Beginning with the line below that contains "Screening Tools (52, 2173)" and ending with the line that contains "International Shares (58, 2192)", copy every line exactly. Copy nothing else.

# Dataset entries
----------------

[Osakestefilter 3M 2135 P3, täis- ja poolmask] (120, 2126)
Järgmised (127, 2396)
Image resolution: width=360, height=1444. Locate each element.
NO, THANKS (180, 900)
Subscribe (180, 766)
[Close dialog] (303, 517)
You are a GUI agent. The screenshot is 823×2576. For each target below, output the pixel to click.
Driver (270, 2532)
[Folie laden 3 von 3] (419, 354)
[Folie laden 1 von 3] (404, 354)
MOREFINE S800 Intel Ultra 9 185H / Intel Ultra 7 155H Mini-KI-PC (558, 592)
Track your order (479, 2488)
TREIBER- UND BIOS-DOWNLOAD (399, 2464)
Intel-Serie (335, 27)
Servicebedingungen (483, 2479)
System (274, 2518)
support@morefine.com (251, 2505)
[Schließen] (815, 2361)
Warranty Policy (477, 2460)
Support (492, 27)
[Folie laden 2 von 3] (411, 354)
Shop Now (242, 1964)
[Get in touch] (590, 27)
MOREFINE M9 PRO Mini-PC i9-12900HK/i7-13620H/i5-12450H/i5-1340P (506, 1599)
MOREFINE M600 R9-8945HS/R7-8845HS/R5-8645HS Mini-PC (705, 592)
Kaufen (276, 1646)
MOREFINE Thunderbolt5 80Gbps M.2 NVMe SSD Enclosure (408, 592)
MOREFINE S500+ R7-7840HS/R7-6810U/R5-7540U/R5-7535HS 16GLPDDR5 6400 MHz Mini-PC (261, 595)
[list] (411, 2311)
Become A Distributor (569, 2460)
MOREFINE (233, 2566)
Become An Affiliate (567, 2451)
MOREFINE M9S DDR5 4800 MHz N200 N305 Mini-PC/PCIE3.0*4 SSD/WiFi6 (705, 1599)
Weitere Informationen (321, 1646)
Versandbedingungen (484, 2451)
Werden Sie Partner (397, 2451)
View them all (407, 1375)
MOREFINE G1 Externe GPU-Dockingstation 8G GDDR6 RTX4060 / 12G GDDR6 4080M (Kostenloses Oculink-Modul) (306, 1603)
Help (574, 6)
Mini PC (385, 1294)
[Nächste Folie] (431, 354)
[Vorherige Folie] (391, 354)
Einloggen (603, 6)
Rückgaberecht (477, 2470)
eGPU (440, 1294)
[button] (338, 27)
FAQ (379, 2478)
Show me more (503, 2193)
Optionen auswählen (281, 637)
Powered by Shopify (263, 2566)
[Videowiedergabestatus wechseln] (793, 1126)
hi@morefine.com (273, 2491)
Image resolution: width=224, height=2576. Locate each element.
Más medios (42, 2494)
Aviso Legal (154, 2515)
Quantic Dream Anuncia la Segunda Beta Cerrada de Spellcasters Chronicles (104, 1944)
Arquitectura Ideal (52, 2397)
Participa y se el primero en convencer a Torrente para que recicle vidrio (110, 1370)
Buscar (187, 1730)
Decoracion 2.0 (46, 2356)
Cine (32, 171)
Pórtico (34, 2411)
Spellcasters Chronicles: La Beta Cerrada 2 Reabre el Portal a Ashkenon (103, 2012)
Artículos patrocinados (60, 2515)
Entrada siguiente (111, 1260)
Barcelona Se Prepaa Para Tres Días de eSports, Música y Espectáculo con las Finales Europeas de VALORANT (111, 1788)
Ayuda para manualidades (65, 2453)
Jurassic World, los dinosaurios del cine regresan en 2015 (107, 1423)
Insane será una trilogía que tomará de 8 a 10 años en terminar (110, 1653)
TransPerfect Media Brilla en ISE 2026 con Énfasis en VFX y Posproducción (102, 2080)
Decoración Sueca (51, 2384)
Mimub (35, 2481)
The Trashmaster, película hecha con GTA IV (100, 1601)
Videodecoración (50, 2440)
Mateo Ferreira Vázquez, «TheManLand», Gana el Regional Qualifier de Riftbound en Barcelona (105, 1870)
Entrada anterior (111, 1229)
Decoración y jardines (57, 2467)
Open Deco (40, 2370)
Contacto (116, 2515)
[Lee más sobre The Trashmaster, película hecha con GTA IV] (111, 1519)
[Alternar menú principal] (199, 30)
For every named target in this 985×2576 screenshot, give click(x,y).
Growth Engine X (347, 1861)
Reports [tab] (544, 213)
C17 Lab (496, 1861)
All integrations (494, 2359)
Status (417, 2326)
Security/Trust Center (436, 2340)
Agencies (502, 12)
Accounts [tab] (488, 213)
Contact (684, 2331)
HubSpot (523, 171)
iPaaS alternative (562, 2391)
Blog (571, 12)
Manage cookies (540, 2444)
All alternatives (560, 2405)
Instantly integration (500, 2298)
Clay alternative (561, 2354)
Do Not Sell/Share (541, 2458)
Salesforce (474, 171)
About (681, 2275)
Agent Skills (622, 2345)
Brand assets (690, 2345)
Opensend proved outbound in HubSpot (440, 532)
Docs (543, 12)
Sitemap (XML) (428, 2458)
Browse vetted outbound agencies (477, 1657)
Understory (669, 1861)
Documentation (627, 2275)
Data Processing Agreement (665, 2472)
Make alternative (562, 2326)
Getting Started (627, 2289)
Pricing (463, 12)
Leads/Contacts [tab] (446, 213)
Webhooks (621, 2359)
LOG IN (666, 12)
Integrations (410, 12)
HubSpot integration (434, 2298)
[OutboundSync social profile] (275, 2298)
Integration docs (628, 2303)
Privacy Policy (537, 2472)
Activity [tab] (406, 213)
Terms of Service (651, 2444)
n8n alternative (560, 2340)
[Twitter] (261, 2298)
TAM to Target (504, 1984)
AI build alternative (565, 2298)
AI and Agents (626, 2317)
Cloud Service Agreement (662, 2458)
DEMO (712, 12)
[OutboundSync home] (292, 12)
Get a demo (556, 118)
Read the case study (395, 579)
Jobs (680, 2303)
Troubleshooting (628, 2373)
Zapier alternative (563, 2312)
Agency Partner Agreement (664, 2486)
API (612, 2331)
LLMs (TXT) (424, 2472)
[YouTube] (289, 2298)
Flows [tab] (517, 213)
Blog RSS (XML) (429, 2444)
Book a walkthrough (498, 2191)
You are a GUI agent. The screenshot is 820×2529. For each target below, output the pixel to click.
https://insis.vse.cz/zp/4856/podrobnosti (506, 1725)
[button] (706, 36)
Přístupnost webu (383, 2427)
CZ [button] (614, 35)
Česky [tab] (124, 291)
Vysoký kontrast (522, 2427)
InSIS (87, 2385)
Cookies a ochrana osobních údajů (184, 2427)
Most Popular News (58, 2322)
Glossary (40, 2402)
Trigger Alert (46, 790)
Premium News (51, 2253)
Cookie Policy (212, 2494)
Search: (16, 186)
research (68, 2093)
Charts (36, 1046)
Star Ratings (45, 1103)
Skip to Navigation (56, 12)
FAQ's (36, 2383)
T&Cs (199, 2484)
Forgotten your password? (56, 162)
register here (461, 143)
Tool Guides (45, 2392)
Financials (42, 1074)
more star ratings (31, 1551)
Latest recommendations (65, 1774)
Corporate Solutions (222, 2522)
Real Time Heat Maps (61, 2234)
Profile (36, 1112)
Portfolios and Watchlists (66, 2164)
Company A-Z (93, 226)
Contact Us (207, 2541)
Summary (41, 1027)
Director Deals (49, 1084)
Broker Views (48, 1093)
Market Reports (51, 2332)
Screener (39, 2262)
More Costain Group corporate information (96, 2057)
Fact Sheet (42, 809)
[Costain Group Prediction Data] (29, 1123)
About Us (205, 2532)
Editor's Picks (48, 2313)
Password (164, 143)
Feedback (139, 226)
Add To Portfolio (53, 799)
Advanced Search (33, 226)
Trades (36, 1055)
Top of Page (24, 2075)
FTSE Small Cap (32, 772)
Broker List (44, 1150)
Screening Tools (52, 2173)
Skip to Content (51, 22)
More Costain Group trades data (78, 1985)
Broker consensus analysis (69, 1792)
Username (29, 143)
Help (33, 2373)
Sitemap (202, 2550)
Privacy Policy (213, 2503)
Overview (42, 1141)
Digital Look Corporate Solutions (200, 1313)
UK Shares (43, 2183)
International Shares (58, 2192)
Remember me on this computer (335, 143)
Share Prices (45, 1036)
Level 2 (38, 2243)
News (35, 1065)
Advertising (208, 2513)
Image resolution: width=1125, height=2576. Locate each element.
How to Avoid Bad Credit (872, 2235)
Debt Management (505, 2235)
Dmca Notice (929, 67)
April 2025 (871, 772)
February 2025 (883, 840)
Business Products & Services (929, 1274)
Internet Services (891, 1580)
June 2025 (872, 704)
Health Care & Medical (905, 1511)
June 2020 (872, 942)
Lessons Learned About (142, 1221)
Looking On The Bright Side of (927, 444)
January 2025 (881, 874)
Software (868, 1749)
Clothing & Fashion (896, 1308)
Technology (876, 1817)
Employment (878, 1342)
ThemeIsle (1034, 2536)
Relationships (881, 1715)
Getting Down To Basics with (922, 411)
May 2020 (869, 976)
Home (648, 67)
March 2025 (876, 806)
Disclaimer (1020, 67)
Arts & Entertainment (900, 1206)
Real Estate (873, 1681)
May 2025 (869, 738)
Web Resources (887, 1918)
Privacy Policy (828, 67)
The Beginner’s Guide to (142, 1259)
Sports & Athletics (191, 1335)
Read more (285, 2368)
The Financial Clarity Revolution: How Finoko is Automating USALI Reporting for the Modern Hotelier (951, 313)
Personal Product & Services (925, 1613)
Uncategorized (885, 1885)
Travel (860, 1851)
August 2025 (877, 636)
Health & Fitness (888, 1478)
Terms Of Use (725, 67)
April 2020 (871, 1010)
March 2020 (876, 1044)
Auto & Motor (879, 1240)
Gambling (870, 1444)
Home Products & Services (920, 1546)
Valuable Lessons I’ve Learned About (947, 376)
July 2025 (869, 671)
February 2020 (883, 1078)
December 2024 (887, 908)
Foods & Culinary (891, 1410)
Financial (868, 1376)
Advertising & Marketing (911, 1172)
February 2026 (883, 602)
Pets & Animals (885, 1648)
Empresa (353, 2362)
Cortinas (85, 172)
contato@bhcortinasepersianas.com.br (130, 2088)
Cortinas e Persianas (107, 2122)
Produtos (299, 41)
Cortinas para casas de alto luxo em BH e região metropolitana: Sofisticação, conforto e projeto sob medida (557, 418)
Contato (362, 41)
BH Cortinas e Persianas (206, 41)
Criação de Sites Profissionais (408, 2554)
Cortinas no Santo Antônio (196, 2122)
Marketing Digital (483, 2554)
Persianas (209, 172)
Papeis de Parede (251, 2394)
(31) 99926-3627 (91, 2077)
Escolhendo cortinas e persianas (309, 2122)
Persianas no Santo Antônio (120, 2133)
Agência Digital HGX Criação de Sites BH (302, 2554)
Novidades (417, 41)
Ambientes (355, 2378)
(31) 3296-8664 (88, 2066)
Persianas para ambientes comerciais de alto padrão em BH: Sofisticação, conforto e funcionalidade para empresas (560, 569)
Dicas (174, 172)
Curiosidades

----------------

# Answer space
Screening Tools (52, 2173)
Skip to Content (51, 22)
More Costain Group trades data (78, 1985)
Broker consensus analysis (69, 1792)
Username (29, 143)
Help (33, 2373)
Sitemap (202, 2550)
Privacy Policy (213, 2503)
Overview (42, 1141)
Digital Look Corporate Solutions (200, 1313)
UK Shares (43, 2183)
International Shares (58, 2192)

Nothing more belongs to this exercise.